Des cerisiers pour lutter contre les fougères ?
Bien que cette hypothèse n’ait pas été étayé scientifiquement, il est possible que les cerisiers aient été plantés dans la région pour aider à réduire la croissance de la fougère et améliorer la qualité du sol pour d'autres cultures : les cerisiers sont en effet connus pour libérer des substances chimiques appelées phytotoxines, qui peuvent inhiber la croissance d'autres plantes. Mais bien entendu, l’implantation des cerisiers a probablement répondu à de multiples besoins : production de petits fruits, ombrage du bétail… et distillation ! On dit qu’il y a aujourd’hui 40 000 cerisiers sur le territoire de la commune, et le cahier des charges de l’AOC obtenue en 2017 ne dénombre pas moins d’une quarantaine de variétés locales homologuées : « Queue Fourchette », « Rouen », « Riggi », « Rouge de chez Colle », « Sacristaire », « Saint Valbert », « Tinette »… Poésie quand tu nous tiens !

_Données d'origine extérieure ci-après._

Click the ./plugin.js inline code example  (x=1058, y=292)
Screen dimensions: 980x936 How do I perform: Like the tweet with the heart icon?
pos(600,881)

L’ouvrage de Pierre Grandjean paru en 1979, intitulé « Fougerolles : son patois, son folklore, ses traditions populaires, ses coutumes », constitue une somme incontournable pour qui s’intéresse au patrimoine fougerollais. Il fait le lien entre la toponymie, les usages et les mœurs des habitants de ce secteur bien particulier. Il retrace l’histoire des défrichements monastiques, des disputes pour ce territoire aux confins des aires d’influence du souverain de Lorraine et de l’archevêque de Besançon…. Il narre aussi les fêtes locales, le calendrier rythmé par les moissons et les récoltes, les figures locales de saints et de contrebandiers. Par exemple, avant la première guerre mondiale, la « fête au chik » du Champ, relatée par Marcel Saire : « Tout le monde s’attablait en plein air ou dans les granges ; hommes femmes et enfants dévoraient d’énormes tartines de fromage blanc, salé ou aillé suivant les goûts et buvaient du ‘’chien’’, alcool de betterave à 90 dédoublé, soit à 45°C Il y avait un ou deux bals, un manège de chevaux de bois entraîné par un cheval, des balançoires… des marchands de bonbons, de sucre d’orge, de guimauve, de ballons de mirlitons. » Le chik est du fromage blanc, alors fabriqué dans chaque ferme et consommé pour le goûter, tartiné sur du pain noir arrosé d’eau de vie.
Un écomusée réputé
Au hameau du petit Fahys, l’écomusée de Fougerolles est justement consacré à l'histoire et aux traditions de la ville de Fougerolles et de sa région, notamment celles liées à la production de la célèbre liqueur de cerises. Tout un écosystème industriel s’était développé autour du kirsch : tonnellerie, verrerie, vannerie… Ce musée est d’ailleurs installé dans un ancien bâtiment industriel, qui abritait autrefois une distillerie. Cet endroit propose une exposition permanente sur l'histoire de la ville et de ses habitants, ainsi que sur les techniques de production du Kirsch. On y trouve également des collections d'objets liés à la vie quotidienne et aux métiers traditionnels de la région, tels que des outils agricoles, des costumes traditionnels ou encore des meubles anciens.